[Record set]

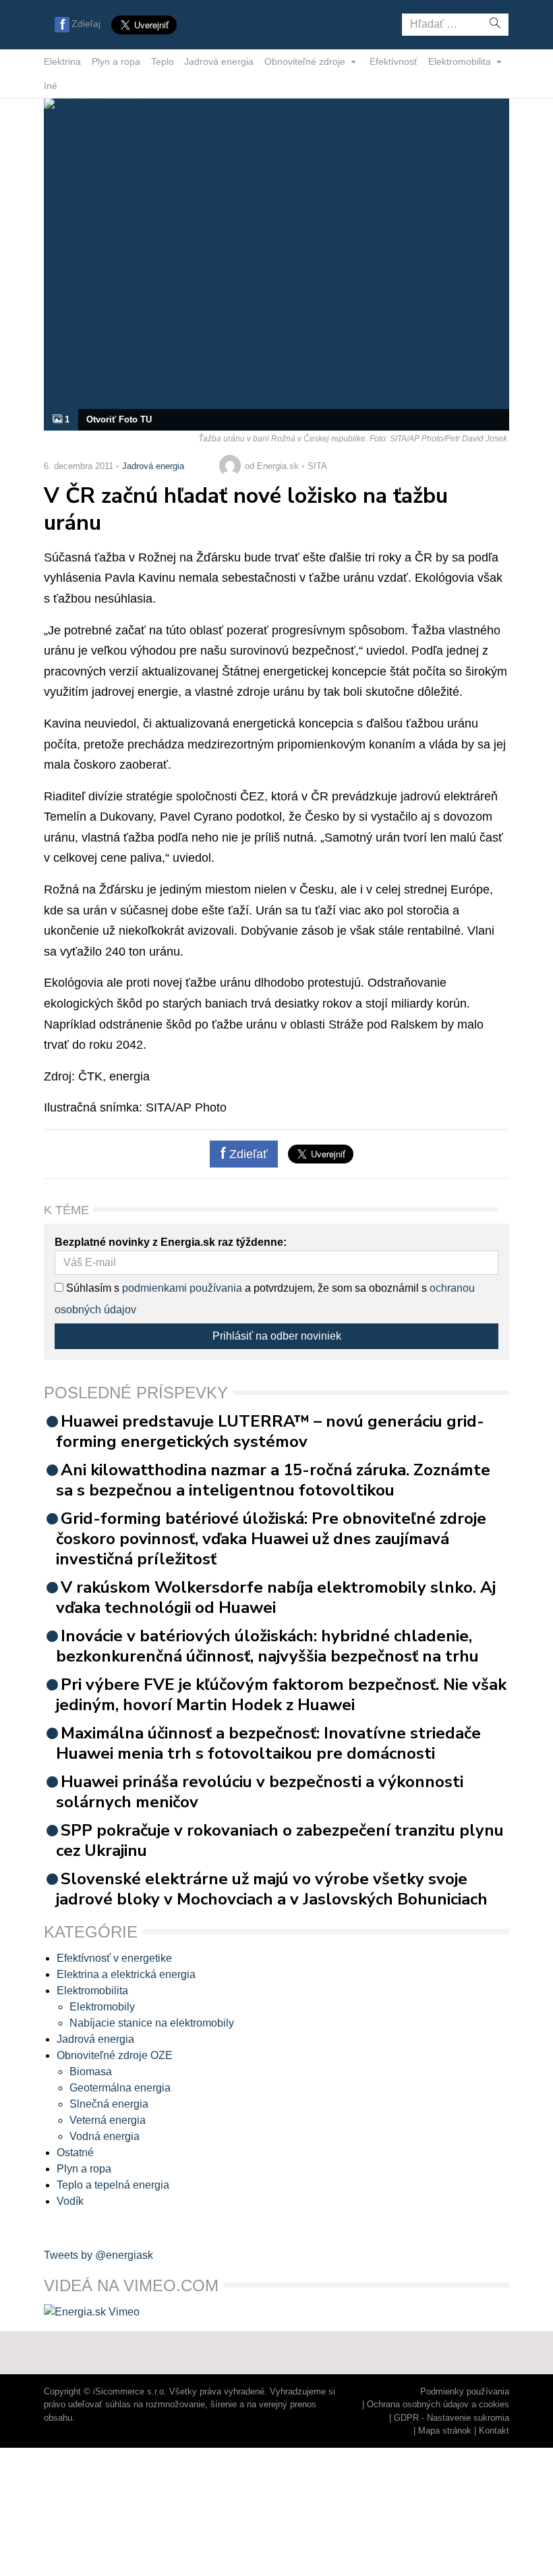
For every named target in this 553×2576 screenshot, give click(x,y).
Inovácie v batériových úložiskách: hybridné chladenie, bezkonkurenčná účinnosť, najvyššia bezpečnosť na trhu (267, 1646)
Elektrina (62, 61)
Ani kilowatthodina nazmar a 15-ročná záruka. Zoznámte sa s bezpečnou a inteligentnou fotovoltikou (273, 1480)
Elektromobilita (461, 61)
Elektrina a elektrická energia (126, 1974)
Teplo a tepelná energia (113, 2185)
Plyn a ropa (116, 61)
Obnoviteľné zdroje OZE (115, 2055)
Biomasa (90, 2071)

[/Record set]

Task to complete | Could you retype all the entries exactly, skipping the pictures?

Output for this task |
For every named target in this 553×2576 screenshot, give click(x,y).
Inovácie v batériových úložiskách: hybridné chladenie, bezkonkurenčná účinnosť, najvyššia bezpečnosť na trhu (267, 1646)
Elektrina (62, 61)
Ani kilowatthodina nazmar a 15-ročná záruka. Zoznámte sa s bezpečnou a inteligentnou fotovoltikou (273, 1480)
Elektromobilita (461, 61)
Elektrina a elektrická energia (126, 1974)
Teplo a tepelná energia (113, 2185)
Plyn a ropa (116, 61)
Obnoviteľné zdroje OZE (115, 2055)
Biomasa (90, 2071)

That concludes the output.